Ningbo has a history dating back to 4,800 BC, when a Neolithic group was based here known as the Hemudu Culture. The people left evidence of their progression from a nomadic to an agricultural community, which was unearthed in the 1970s, and is now on display at the Hemudu Culture Relics site.

Korea began to use the city as a port for its exports to China's southern capital Nanjing during the 5th century. The city grew further when Hangzhou became the capital of the Southern Song Dynasty, and retained its significance through the Song and Yuan Dynasties.

The international trade was not to last: in the Ming Dynasty, shipbuilding was severely restricted and the flow of trade through the port in Ningbo was stemmed. Some trade continued with Korea, and the port became the target of Japanese pirates, necessitating the fortification of the city and its role change into a defensive port. As the financial injections into the city slowed, the city's economy stalled, until the 15th century when the rural land lying behind the port began to pick up.
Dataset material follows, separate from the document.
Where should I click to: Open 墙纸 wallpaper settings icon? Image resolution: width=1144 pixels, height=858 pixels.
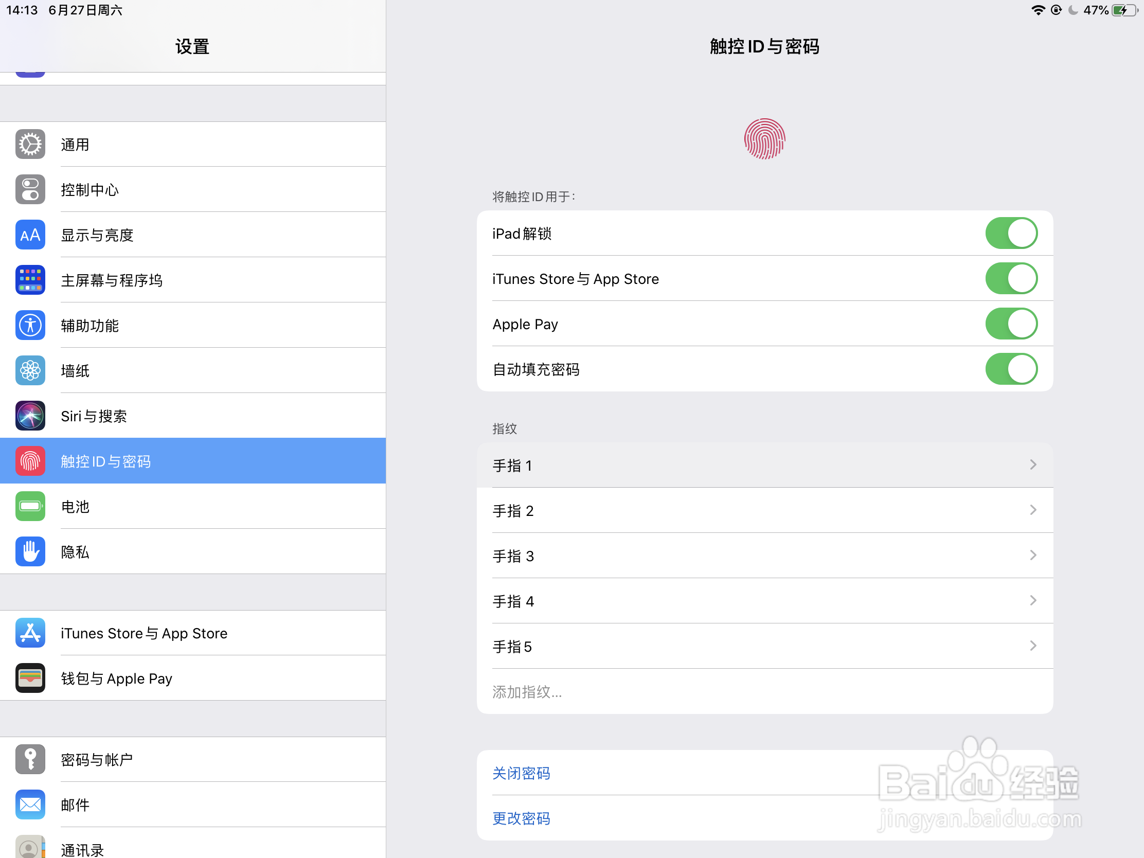coord(30,370)
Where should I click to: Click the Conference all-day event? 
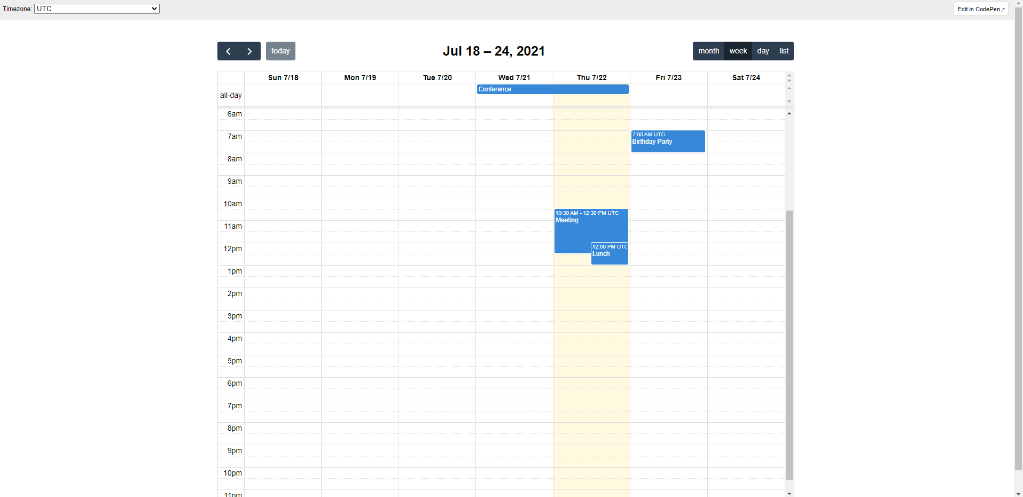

European traders began illegally trading goods with Ningbo in the 16th century. Portuguese, Dutch and British ships flooded in and goods moved from the city up into the rest of China, Taiwan and the Philippines. Trading was eventually legalized, and Ningbo became the region's economic centre, linked by canal to Shaoxing and the Qiantang River.

In the late 19th Century, Ningbo was one of the cities opened up to foreign trade, but lost out to Shanghai. Ningbo's port was again opened up after the Opium Wars, becoming one of the major trading ports in China.